Records contained in a dataset
++++

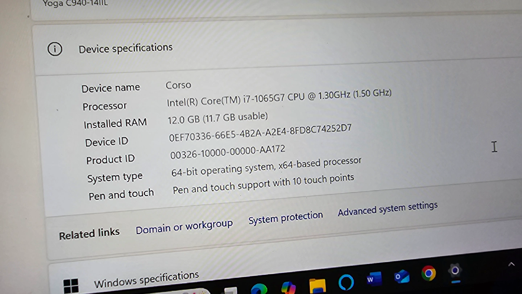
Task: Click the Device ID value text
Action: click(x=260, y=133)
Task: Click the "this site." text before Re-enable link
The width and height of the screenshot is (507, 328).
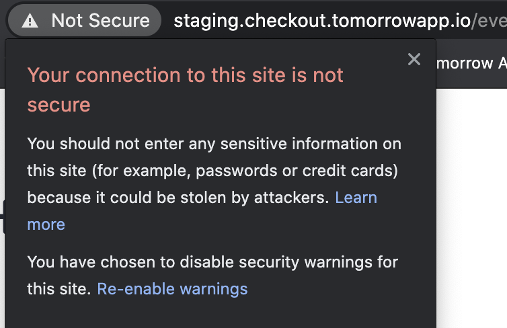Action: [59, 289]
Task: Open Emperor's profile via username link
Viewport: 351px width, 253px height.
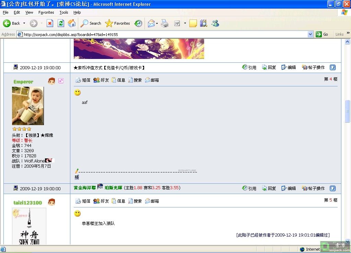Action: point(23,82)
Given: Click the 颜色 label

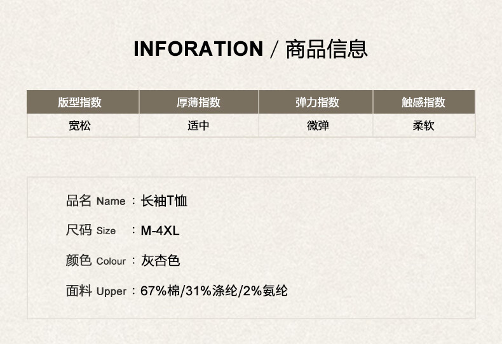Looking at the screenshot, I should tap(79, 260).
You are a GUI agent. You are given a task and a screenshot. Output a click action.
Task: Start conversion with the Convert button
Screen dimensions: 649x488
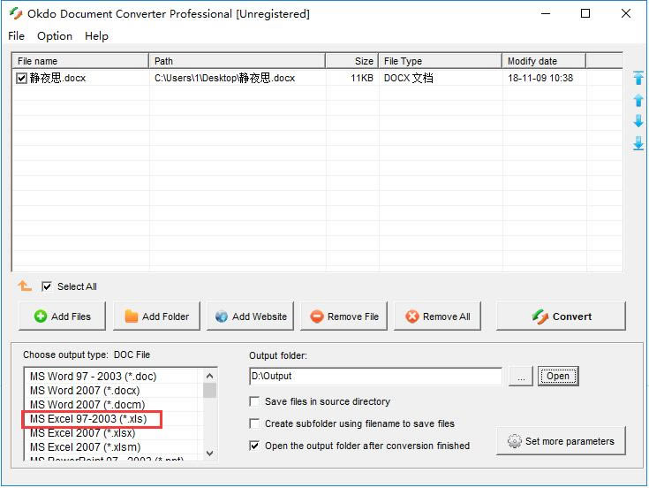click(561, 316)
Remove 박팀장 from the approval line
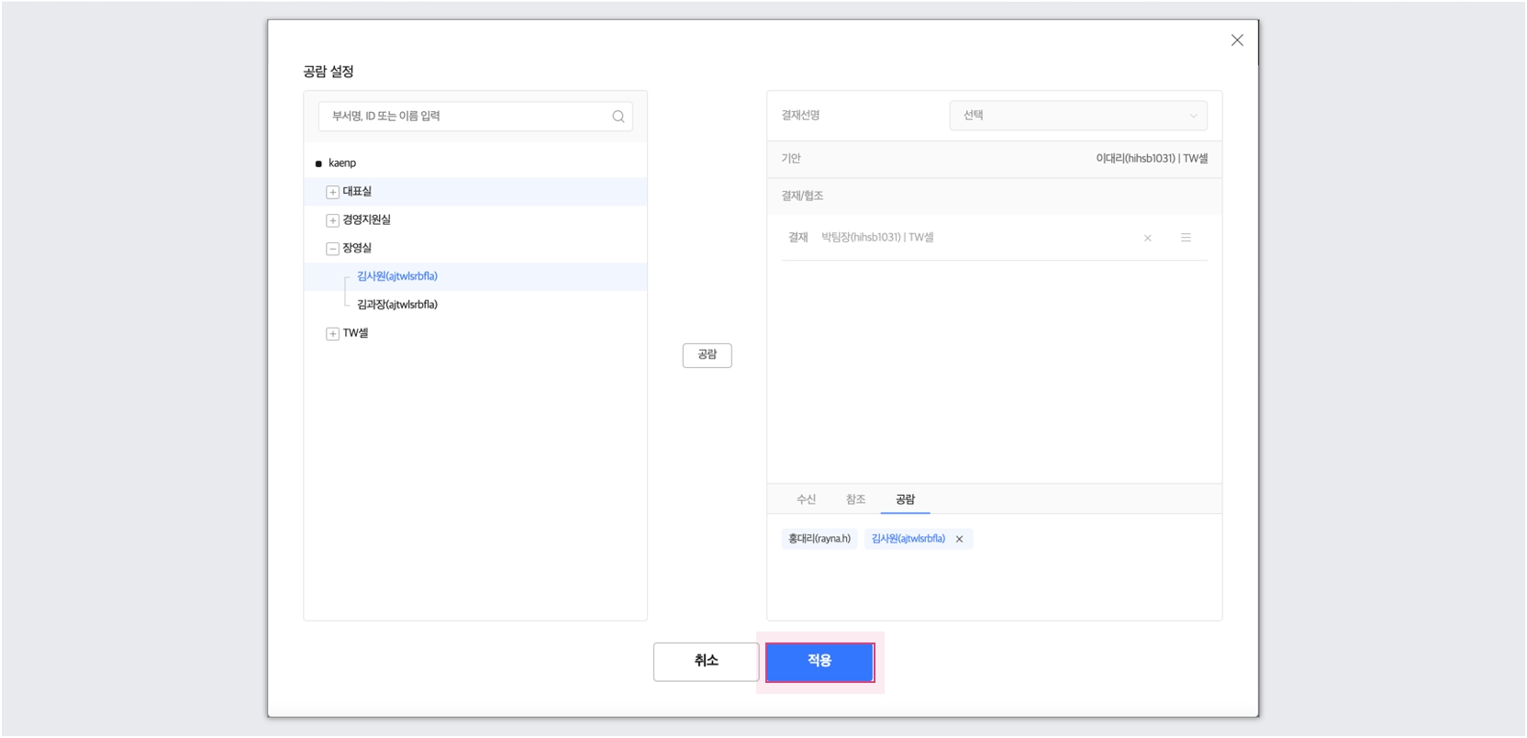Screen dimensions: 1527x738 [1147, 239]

++++

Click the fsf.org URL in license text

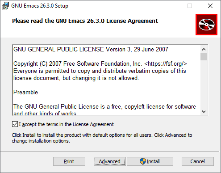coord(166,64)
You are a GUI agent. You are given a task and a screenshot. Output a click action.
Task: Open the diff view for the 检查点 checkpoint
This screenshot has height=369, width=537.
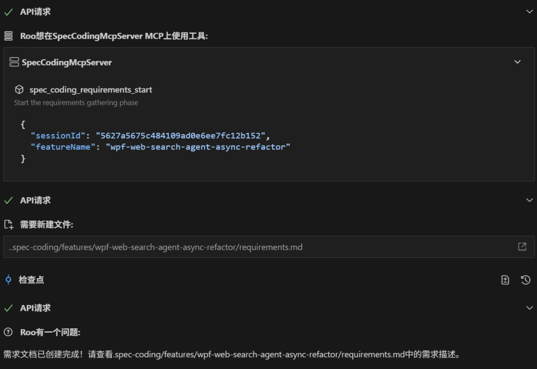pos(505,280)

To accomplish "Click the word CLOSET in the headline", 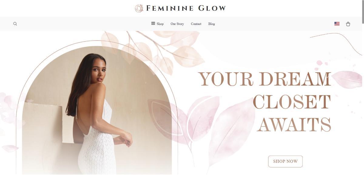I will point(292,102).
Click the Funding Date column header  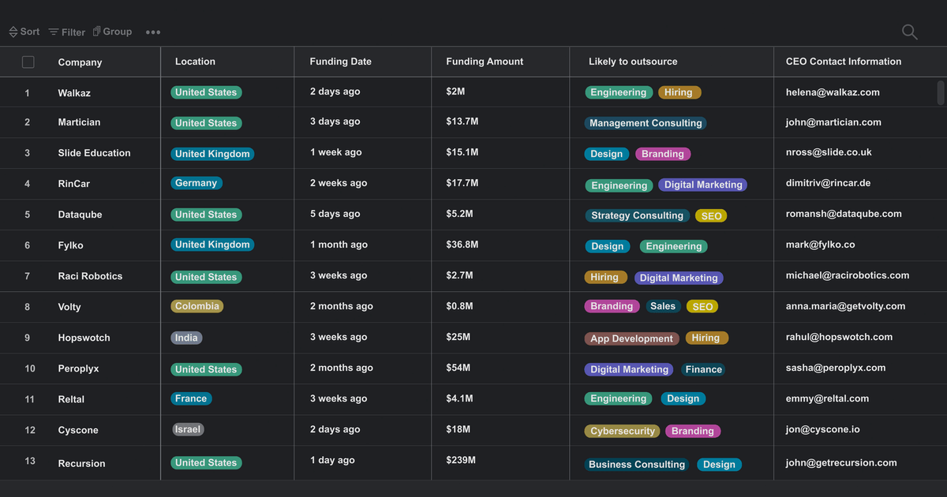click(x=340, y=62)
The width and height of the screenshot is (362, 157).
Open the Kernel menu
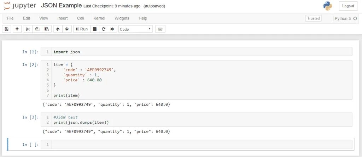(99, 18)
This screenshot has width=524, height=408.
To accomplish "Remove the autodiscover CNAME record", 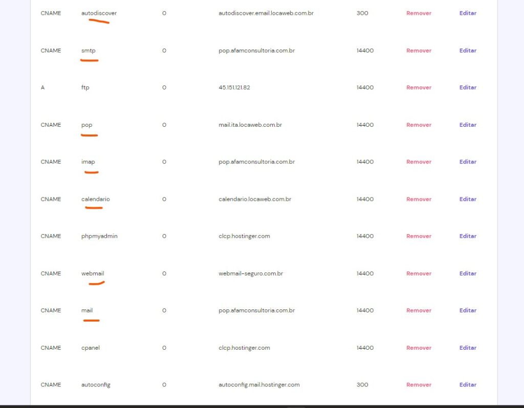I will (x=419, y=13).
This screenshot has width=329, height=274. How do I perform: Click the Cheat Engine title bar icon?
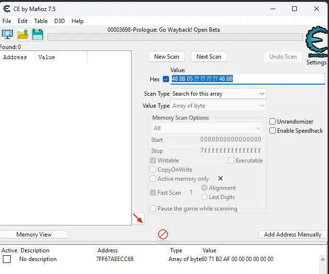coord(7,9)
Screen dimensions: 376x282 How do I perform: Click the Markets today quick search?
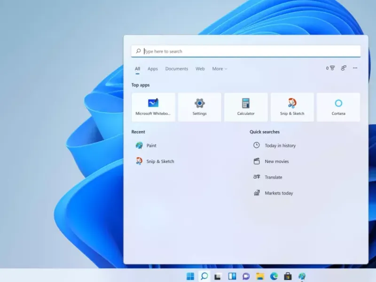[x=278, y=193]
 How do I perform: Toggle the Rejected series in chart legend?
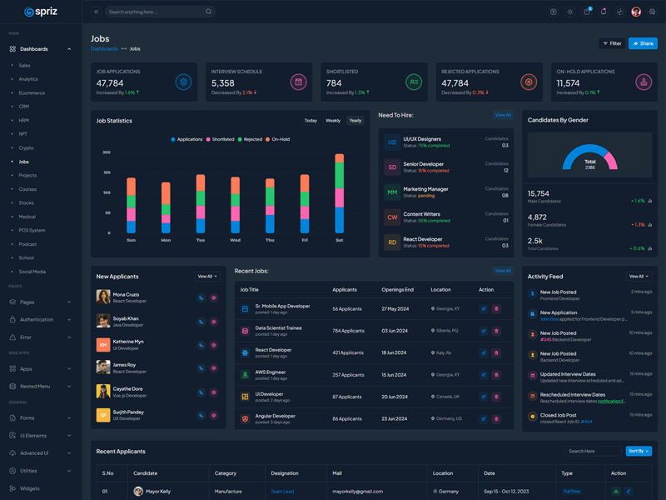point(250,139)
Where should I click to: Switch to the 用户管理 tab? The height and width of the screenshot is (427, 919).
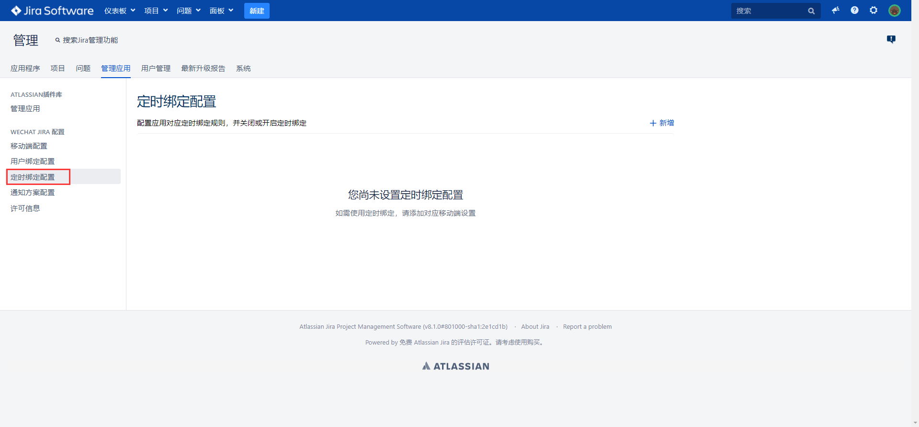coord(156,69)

++++

[Problem requirements] Using the records above, give the number of lines in which the word "link" occurs, and nothing else.

[Output for this exercise] 2